Analyses

Putin visits Vietnam: positive declarations yet problems remain

On 20 June, Vladimir Putin paid an official visit to Vietnam, where he met the country’s top politicians, including the president, the prime minister, the general secretary of the ruling Communist Party of Vietnam and the speaker of the parliament. During the visit, talks were held in a broader format. On the Russian side,  these were attended by numerous ministers (of industry, transport, energy, and the deputy minister of defence), heads of state-run institutions (for foreign military-technical cooperation and investment) and CEOs of state-controlled companies (Rosoboroneksport, Zarubezhneft, Novatek, Rosatom and VEB bank). A political declaration and several inter-ministry and inter-company agreements were signed, most of which have the status of non-binding memorandums. The Zarubezhneft company has obtained a licence to develop another field in the Vietnamese economic zone on the continental shelf of the South China Sea (the so-called Block 11-2).

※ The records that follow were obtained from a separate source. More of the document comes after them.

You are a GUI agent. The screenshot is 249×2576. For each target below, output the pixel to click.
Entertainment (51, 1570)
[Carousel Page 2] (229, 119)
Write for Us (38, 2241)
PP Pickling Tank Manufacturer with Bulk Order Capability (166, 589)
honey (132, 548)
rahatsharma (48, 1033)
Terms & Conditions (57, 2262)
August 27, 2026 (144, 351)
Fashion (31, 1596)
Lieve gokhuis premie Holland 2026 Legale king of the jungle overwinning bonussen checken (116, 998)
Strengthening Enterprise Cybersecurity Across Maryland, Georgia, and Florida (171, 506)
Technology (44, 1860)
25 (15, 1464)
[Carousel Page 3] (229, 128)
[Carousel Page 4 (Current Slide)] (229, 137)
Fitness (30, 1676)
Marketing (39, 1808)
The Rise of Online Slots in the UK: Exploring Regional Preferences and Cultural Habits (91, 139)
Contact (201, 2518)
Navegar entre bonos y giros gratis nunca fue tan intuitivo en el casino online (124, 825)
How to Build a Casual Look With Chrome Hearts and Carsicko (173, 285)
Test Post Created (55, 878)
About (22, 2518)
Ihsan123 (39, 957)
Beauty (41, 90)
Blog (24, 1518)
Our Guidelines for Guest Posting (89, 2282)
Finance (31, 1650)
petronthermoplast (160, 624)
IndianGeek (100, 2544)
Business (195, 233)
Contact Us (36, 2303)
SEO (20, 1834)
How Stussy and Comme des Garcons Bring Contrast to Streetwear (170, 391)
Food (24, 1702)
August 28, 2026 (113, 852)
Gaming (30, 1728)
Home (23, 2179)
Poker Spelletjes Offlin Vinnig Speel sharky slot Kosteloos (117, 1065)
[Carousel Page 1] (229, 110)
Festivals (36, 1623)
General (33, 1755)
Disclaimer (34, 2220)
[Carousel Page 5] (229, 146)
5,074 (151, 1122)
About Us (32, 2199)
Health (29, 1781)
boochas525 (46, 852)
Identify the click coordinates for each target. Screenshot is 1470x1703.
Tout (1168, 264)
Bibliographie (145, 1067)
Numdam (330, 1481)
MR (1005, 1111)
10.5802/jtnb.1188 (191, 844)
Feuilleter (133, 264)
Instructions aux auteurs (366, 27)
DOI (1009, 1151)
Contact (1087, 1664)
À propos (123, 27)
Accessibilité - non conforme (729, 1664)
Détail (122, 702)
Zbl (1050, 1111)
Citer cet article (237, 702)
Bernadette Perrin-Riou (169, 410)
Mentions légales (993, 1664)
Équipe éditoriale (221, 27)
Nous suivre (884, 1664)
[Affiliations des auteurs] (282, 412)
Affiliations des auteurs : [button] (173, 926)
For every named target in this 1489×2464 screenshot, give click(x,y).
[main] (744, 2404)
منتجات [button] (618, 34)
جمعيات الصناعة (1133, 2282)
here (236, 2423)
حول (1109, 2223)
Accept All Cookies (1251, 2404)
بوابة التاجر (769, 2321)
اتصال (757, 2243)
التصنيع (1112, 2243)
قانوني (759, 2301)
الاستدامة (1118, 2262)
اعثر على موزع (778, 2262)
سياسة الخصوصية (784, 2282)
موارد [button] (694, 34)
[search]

Hanoi has been Moscow’s long-term political partner. What The post-Soviet Russian elite and the Vietnamese communist elite share is their memory of the support which the USSR consistently provided to the Communist Party of Vietnam during conflicts in Mainland Southeast Asia for most of the period between 1945 and the second half of the 1980s (these involved consecutive wars against France, South Vietnam, the United States, Cambodia and China). Their links were particularly strong in the military-technical sector. The Vietnamese armed forces were almost exclusively equipped with Soviet- and Russian-made armaments some Vietnamese officers were trained in Russia. After China, Japan and South Korea, Vietnam is the Russian Federation’s most important trade partner in East Asia and South Asia.

Commentary

  • Putin’s visit should be interpreted as an attempt to impart a new dynamic to the bilateral relations and to prevent Hanoi from continuing its pro-Western shift which to a large degree results from its concerns about China’s growing power and assertiveness (Vietnam is in a dispute with China over the delimitation of maritime borders in the South China Sea regarding the continental shelf and the islands). Despite its shift to the East, which it announced at the beginning of the 2010s, in recent years Moscow has neglected its relations with Hanoi. Putin last visited Vietnam in 2017 and trade between the two countries had already stalled prior to Russia’s invasion of Ukraine (especially compared to a spectacular rise in both countries’ trade with China). Following the Russian invasion, the value of Russian-Vietnamese trade fell from around $7 bn in 2021 to less than $5 bn in 2022, and in 2023 it increased by just 8%. An agreement signed in 2017 regarding Rosatom’s intention to build a nuclear research centre in Vietnam has not been implemented so far.
  • The decline in Russian-Vietnamese cooperation was also clear in the military-technical sector. According to figures compiled by SIPRI, the value of Vietnam’s imports from Russia decreased significantly from around 2018, and Vietnam began to openly declare its intention to diversify its sources of arms supplies. This drop was also due to Hanoi’s unwillingness to violate US sanctions regarding cooperation with the Russian defence sector. Meanwhile, Vietnam began to actively develop its economic cooperation with the West and its political & strategic relations with the US.
  • The visit has been largely designed for its propaganda effects. Both sides made every effort to create the impression that the mutual relations are problem-free and that they are willing to enhance cooperation in all fields. The Russian side has expressed its appreciation of Hanoi’s “balanced and objective” stance on Russia’s invasion of Ukraine, and Vietnam has declared its support for Moscow’s international initiatives which are de facto anti-Western (the‘Great Eurasian Partnership’, the construction of a security system in Asia which is not based on blocs but on  the principle of indivisible security, the ‘de-politicisation’ of the Organisation for the Prohibition of Chemical Weapons, the fight against ‘historical revisionism’ regarding the Second World War etc.).
  • Aside from the licence for Zarubezhneft, the visit has failed to bring about specific results in the form of agreements which could revive  economic or military cooperation between Moscow and Hanoi (even though the Russian delegation included as many as three officials responsible for military-technical cooperation). After his talks with representatives of the Vietnamese leadership, during a meeting with graduates of Soviet and Russian universities, Putin admitted that there were major problems hampering payments in bilateral trade and revealed that Hanoi refused to handle Western-made passenger planes operated by Russian airlines. Alongside this, he effectively accused the Vietnamese side of lacking the political will to devise an effective payments mechanism. It is unlikely that Hanoi will modify its current cautious policy as regards sanctions violations, considering the importance of Vietnam’s dynamically developing economic cooperation with the West (it is currently hosting foreign investments worth $36 bn) and the need to seek US support in the context of China’s growing role.